THE REQUEST.
Pick out every line of the records that contains the string "Viewport", matching case exactly, and copy each one.

• • • • • • •

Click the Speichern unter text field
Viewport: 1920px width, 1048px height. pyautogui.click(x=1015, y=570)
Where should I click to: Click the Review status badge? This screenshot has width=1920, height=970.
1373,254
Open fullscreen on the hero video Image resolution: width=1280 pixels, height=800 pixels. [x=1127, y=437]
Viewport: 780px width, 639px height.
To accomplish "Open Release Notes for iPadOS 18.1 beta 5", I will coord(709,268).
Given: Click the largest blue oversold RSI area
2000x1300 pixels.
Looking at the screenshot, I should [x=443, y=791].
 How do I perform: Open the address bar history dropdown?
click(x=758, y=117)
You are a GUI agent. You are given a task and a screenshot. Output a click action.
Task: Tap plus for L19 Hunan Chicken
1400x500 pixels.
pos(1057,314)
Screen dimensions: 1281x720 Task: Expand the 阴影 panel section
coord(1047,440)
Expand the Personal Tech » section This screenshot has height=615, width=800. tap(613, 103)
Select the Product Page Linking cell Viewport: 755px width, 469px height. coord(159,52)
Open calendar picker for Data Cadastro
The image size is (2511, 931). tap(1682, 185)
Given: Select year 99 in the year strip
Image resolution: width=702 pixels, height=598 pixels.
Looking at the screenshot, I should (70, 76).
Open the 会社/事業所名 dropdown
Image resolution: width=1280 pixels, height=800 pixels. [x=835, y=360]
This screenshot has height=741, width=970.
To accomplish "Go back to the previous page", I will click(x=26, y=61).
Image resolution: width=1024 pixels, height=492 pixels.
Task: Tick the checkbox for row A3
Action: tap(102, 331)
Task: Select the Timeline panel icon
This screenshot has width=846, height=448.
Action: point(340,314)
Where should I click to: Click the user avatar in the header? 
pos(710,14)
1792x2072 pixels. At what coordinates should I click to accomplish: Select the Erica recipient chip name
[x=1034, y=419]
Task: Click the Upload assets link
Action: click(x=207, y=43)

• • • • • • •

RESULT FOR THIS EXERCISE.
Viewport: 1920px width, 1048px height. pyautogui.click(x=1015, y=570)
Viewport: 780px width, 639px height.
Select the Product Page Linking cell Viewport: 755px width, 469px height. coord(159,52)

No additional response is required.